◆ **Stored data**:
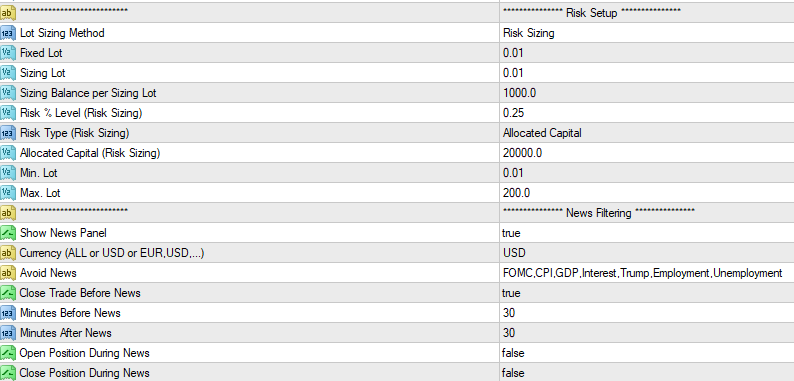Click the double icon next to Max. Lot
Viewport: 794px width, 381px height.
click(x=8, y=193)
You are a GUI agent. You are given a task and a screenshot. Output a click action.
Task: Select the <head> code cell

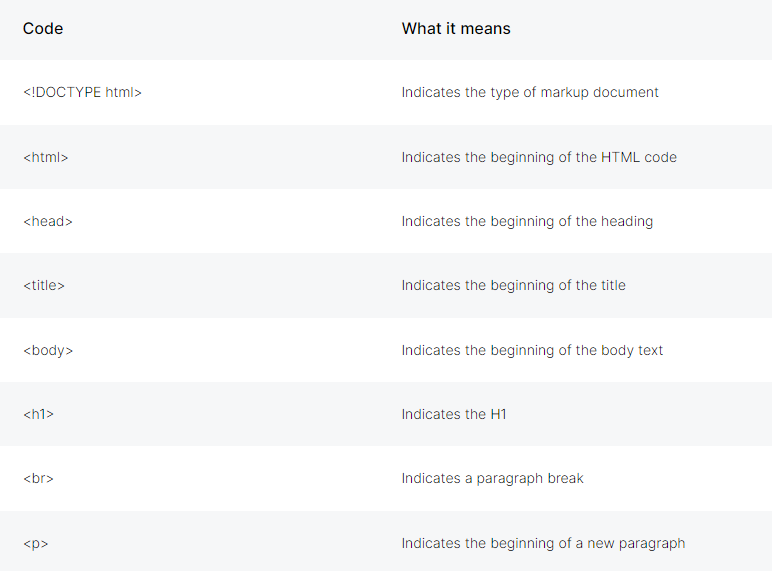(x=48, y=221)
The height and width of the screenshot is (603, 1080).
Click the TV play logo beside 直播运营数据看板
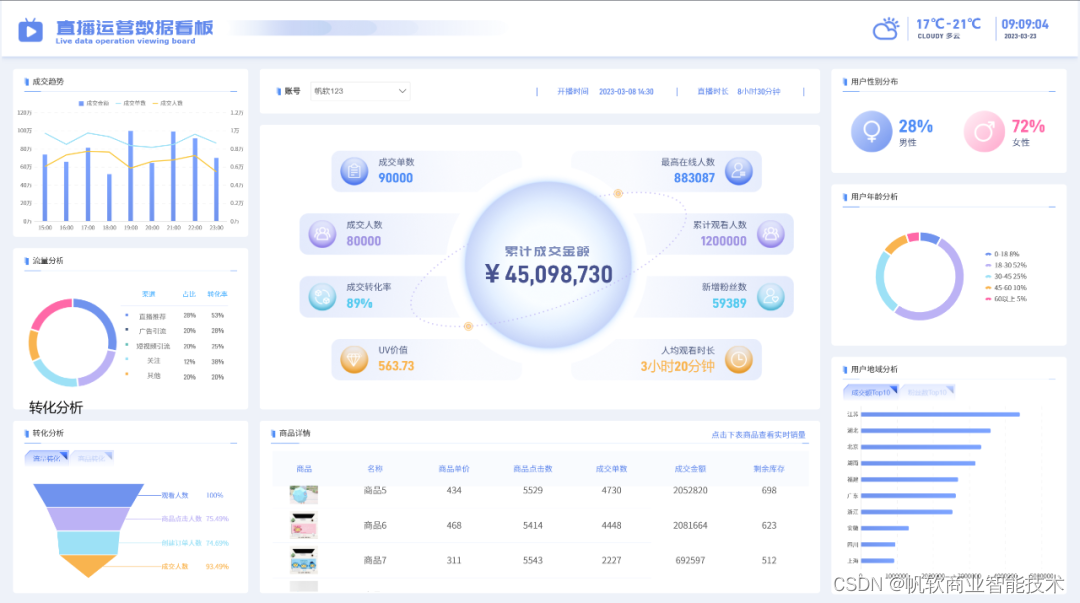point(30,28)
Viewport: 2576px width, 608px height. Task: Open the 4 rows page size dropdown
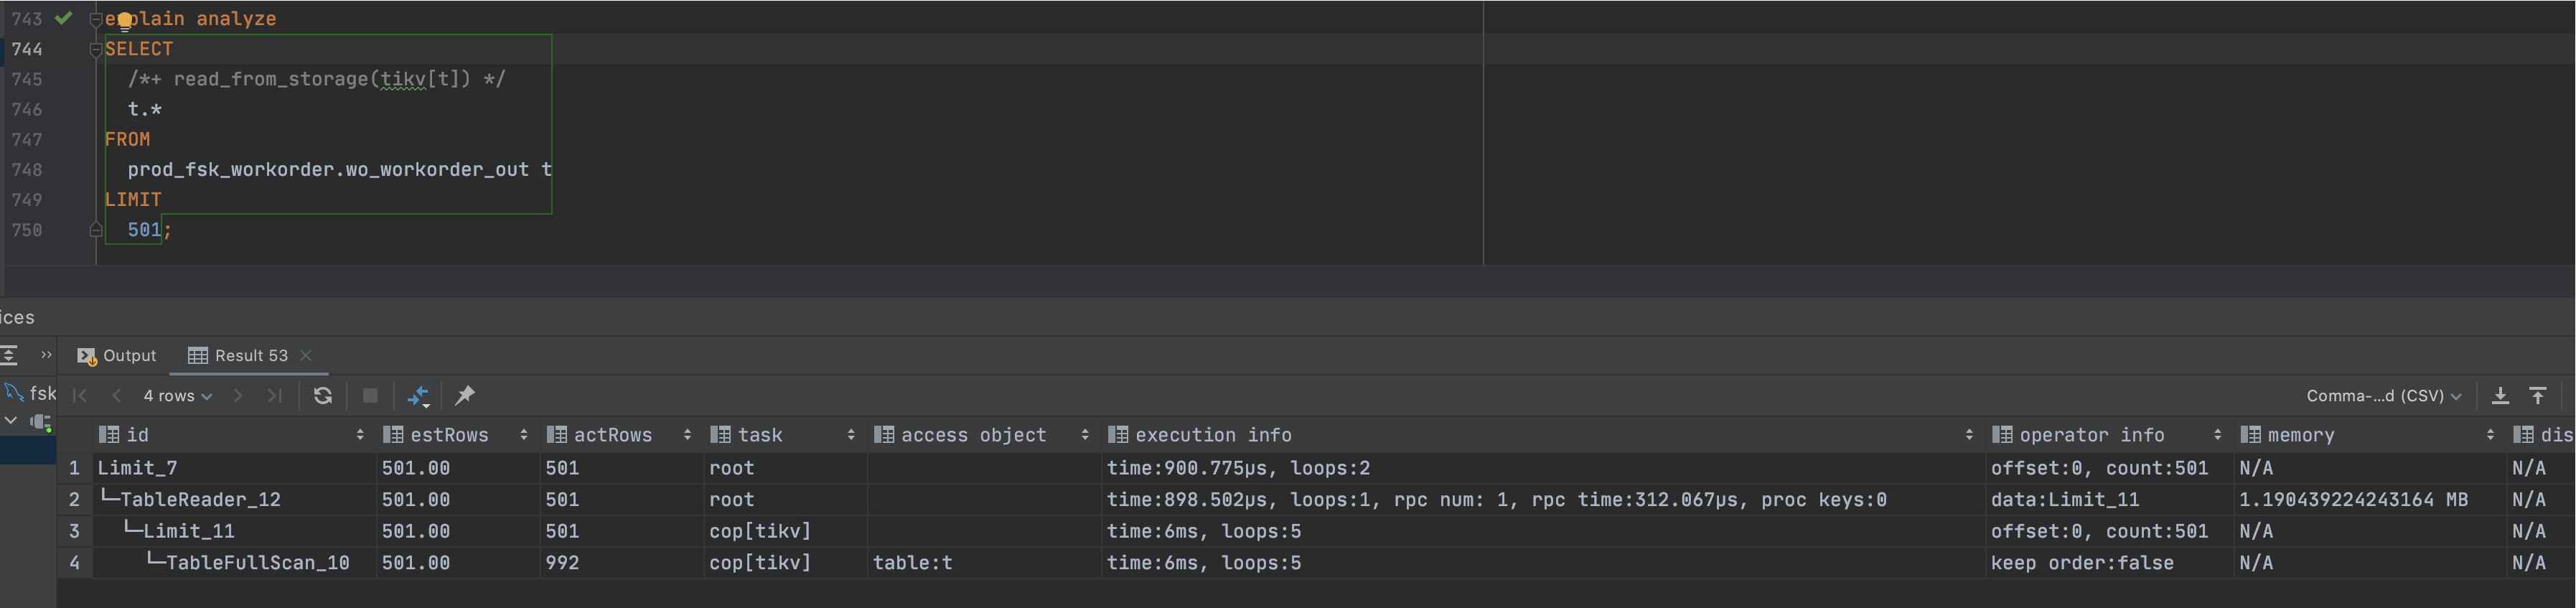[x=177, y=396]
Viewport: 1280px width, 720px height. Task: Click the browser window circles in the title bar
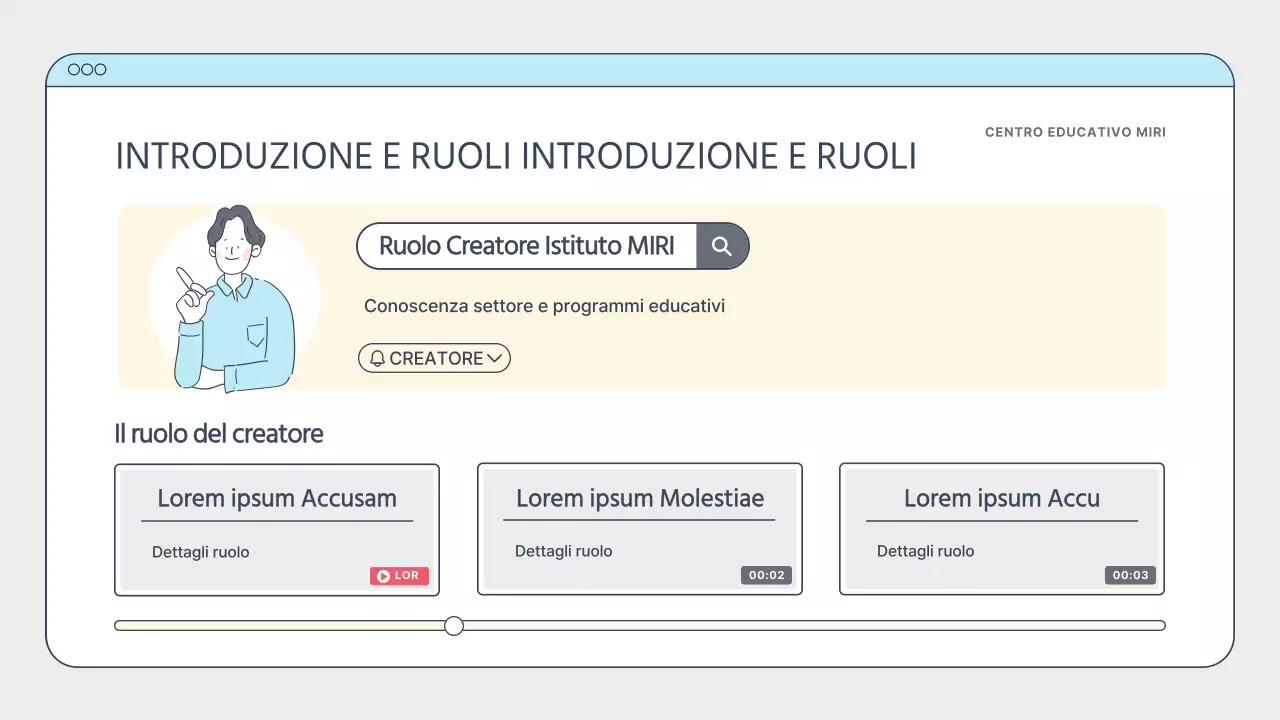point(87,69)
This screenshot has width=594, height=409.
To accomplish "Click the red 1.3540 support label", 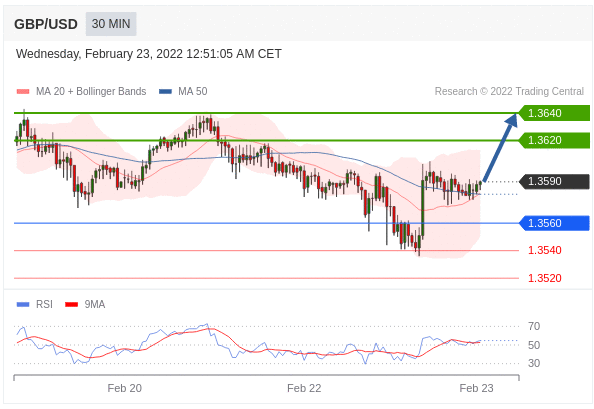I will click(x=545, y=250).
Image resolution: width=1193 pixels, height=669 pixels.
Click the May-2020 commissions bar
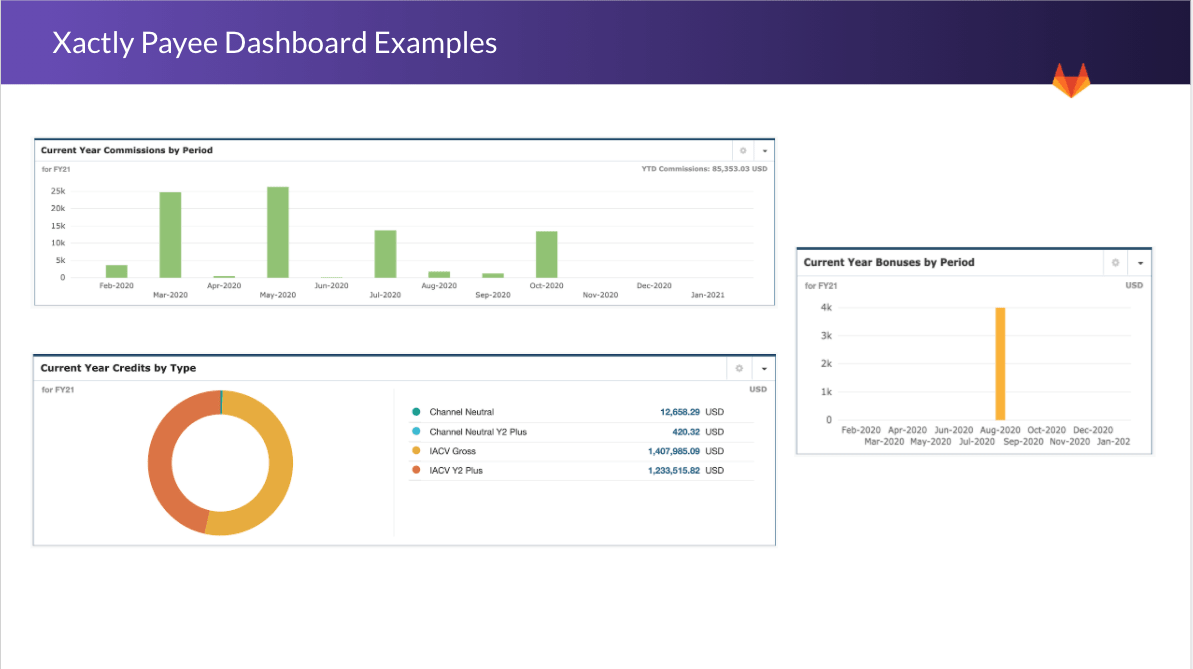[278, 232]
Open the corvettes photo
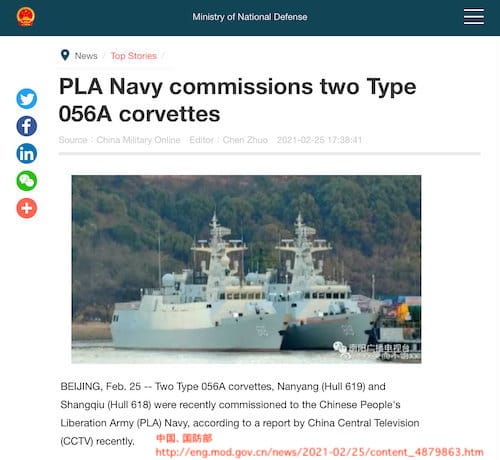This screenshot has width=500, height=460. click(246, 269)
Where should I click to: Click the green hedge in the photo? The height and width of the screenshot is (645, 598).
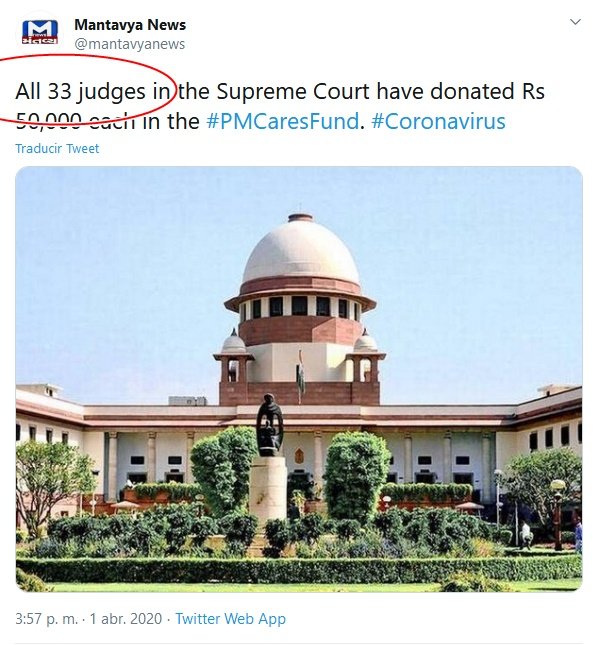coord(299,569)
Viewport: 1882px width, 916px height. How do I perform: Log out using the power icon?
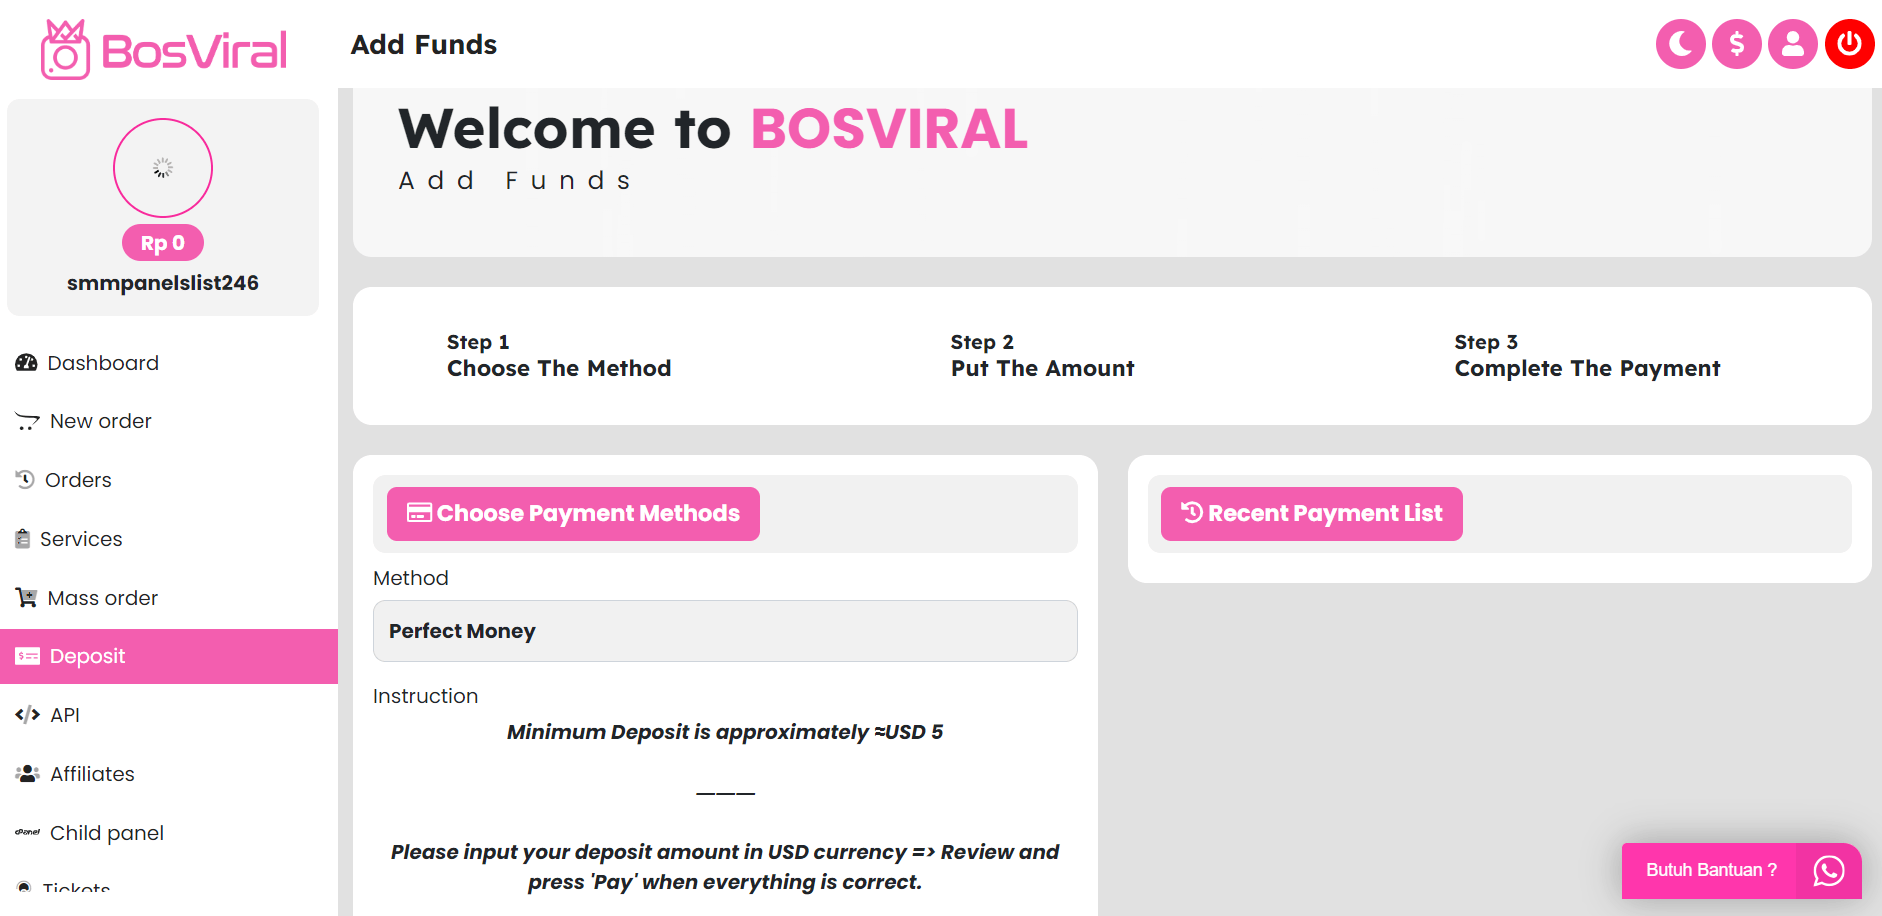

◆ **Prompt**:
Leave out the images and write out the lines above exactly, from the one with "You are a GUI" up to and including the one with "This screenshot has width=594, height=409.".

◆ **Your response**:
You are a GUI agent. You are given a task and a screenshot. Output a click action.
Task: Select the <head> code cell

(x=48, y=221)
The height and width of the screenshot is (603, 1080).
Click the TV play logo beside 直播运营数据看板
point(30,28)
Viewport: 2576px width, 608px height. Task: Open the 4 rows page size dropdown
[x=177, y=396]
Viewport: 1280px width, 720px height. Task: Click the browser window circles in the title bar
point(87,69)
This screenshot has width=594, height=409.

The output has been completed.